Food News

Phil Wood on leaving Mornington Peninsula’s Pt Leo Estate for Sydney

And he addresses those rumours about Neil Perry’s restaurant.
Rhiannon Taylor (main)

Phil Wood will miss the weather. It’s a strange thing to fixate on, he admits, but after announcing his departure as culinary director of Mornington’s Peninsula Pt Leo Estate yesterday, it’s the view of the Western Port bay that will linger in his memory. “Particularly when it’s stormy you see the clouds roll through the heads and up the port, and the rain comes from all corners … It’s a very special beautiful place.”

Since landing at the Gandel family’s big-budget sculpture park in 2017, the chef has turned heads for all the right reasons: first at Pt Leo Restaurant with its smart, modern bistro stylings; then in 2018 with the opening of its fine-dining counterpart Laura, where Wood and his team nabbed a Gourmet Traveller best new restaurant award.

And in his three-and-a-half year tenure, the New Zealand-born Wood has never wavered in his commitment to showcasing the best of the state’s produce.

“The Mornington Peninsula changed the way I cooked. I went from Sydney where everything was a little more cerebral,” says Wood, who clocked up a total of eight years at Rockpool and Eleven Bridge. The fine-dining world he says, at least back then, encouraged a concept-first, produce-later philosophy. “Here it’s the other way around. It’s all about the produce first and how to make it the star.”

Since landing at Pt Leo Estate in 2017, chef Phil Wood has championed Mornington Peninsula produce.

(Photo: Anson Smart)

He name-checks his favourite producers from the region: Mushroom Forestry for its lion’s mane fungus and king trumpet ‘shrooms; the folks from Main Ridge Dairy who turn milk from their goat herd into chèvre; to the enigmatic “Harry” of Flinders Mussels; plus tomato-grower Cheryl McGaffin of Daniel’s Run. “I don’t think I’ve met anyone with such a singular focus on a [fruit] like she has,” says Wood. “She has 160 varieties of tomatoes, builds her own beds using her own compost, intersperses companion plants throughout, and keeps the tomato seeds every year. It’s an amazing little farm,” says Wood.

He remembers, too, when the owners of The Fruit Forest sat down for lunch at Laura. “They asked the shop manager if we wanted some figs … Then they turned up later with 50 different varieties,” says Wood. They’ve since provided other specimens from their crop of rare and unusual fruit – cornelian cherries, medlar fruit. “They have an allspice tree, a Sichuan pepper tree, all different types of citrus.
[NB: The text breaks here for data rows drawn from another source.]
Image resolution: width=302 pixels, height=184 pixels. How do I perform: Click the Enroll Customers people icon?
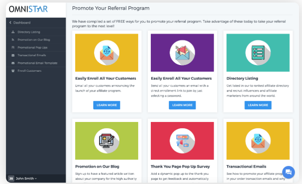point(13,70)
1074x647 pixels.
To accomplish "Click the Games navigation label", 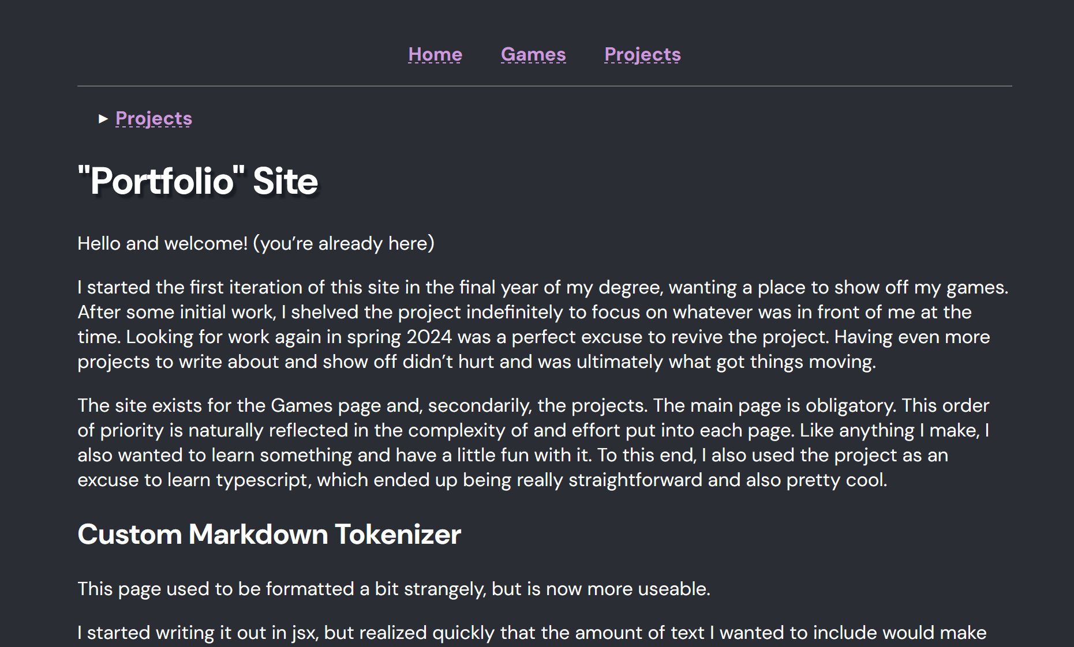I will tap(533, 54).
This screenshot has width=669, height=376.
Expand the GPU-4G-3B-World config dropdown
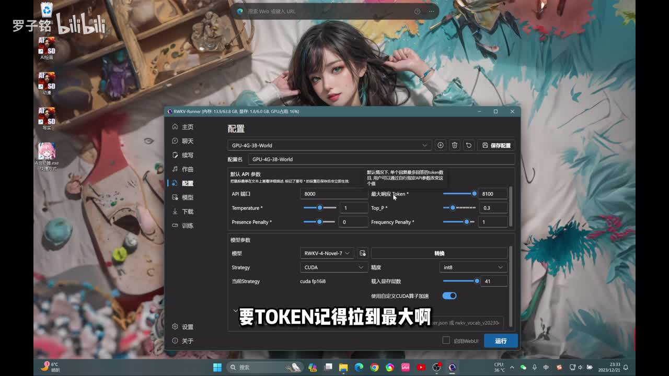(x=329, y=145)
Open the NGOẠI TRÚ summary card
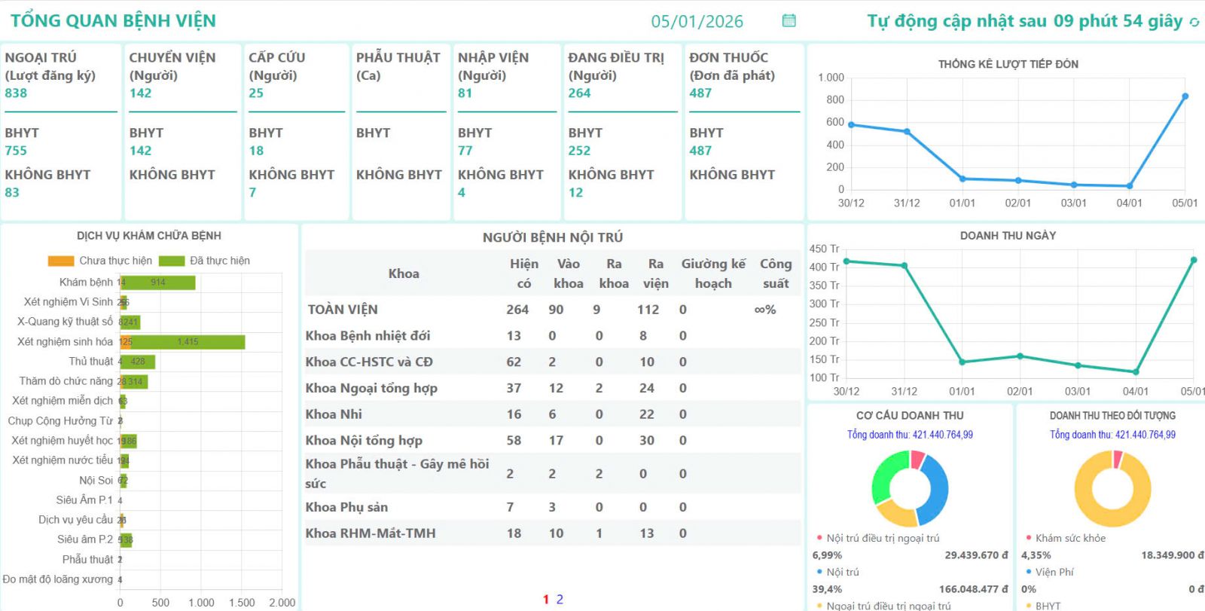Screen dimensions: 1205x611 pyautogui.click(x=61, y=132)
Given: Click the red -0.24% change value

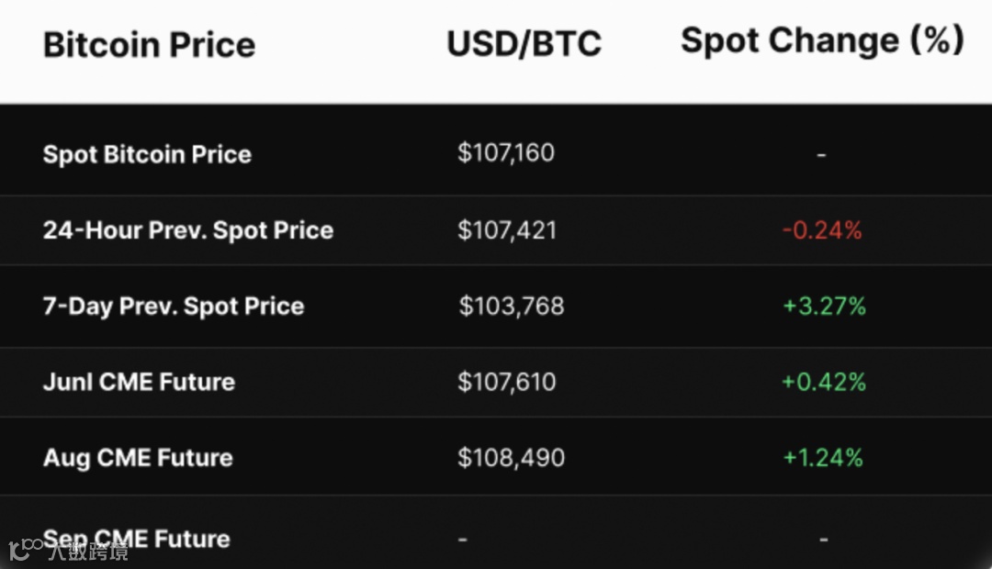Looking at the screenshot, I should pos(822,230).
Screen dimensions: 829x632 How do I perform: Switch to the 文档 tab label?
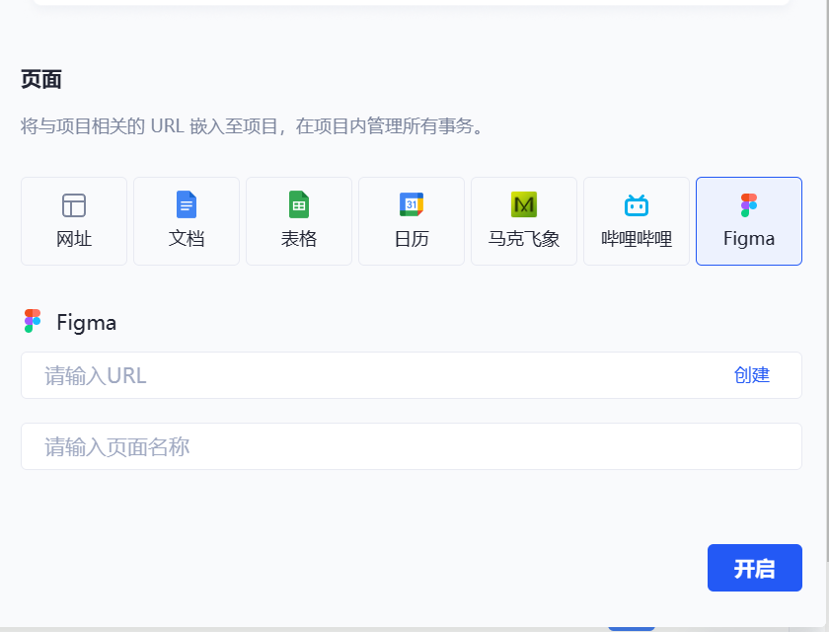pyautogui.click(x=187, y=239)
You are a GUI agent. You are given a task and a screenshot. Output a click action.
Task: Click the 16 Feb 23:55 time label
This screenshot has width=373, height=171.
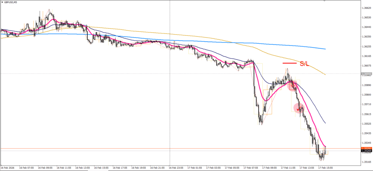coord(176,168)
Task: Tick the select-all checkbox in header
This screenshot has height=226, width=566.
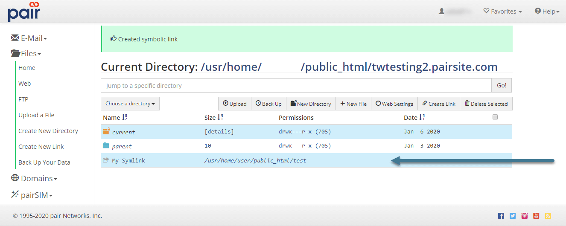Action: (x=495, y=117)
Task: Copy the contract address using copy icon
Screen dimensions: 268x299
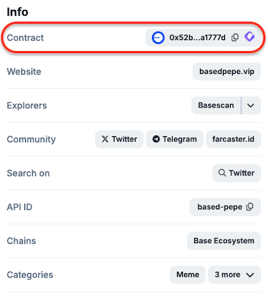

And they’re just 800 metres down the road.”

But for all the bounty of the region’s land and sea, no-one could have prepared for the dumpster fire that was 2020. The Mornington Peninsula is, for the purposes of state lockdowns, considered part of wider metropolitan Melbourne. Whenever the city shuts down, so too must Mornington Peninsula businesses. “With [restaurants in the city] they could convert to delivery or online. But with regional restaurants, the number of people within our five-kilometre radius we could probably count on our hands and toes,” he says.

Outside Pt Leo Estate.

(Photo: Chris McConville)

Like many restaurants in Melbourne and wider Victoria, the estate restaurants were closed longer than they were open in 2020. After the nationwide lockdown, and save for a brief three-week reprieve in June, Pt Leo Restaurant has only been open since November; Laura, since December.

It feels strange to be walking away just as the restaurants are getting on their feet, but Wood is confident they’re in safe hands. Both restaurants, too, managed to retain most of their staff. “The foundation is really there. The reopening has made me very confident in how they’re running.”

But the five-day Melbourne lockdown earlier this month hit particularly hard. It’s part of the reason why he’s moving to Sydney – the current environment of snap state border closures, and the prospect of being separated from family (his wife Lis Davies has family in Sydney) is cause for anxiety.

It’s been speculated Wood is headed to Sydney’s Double Bay where Neil Perry – Wood’s former boss at Rockpool and Eleven Bridge – is set to open a new restaurant. Wood chuckles at the rumour. “I think eight years with Neil was plenty. He’s a wonderful guy, but it’s not happening.”

His last service at Pt Leo is on March 28, and after that, who knows? But before he makes for the big smoke, he’s hoping to do a farewell lap of the state.

“I’d love to visit West Gippsland and Port Fairy, places which are that bit too far for a weekend trip [from the Mornington],” he says. “Victoria is an incredible state of producers and restaurants. I’m going to miss a lot about it.”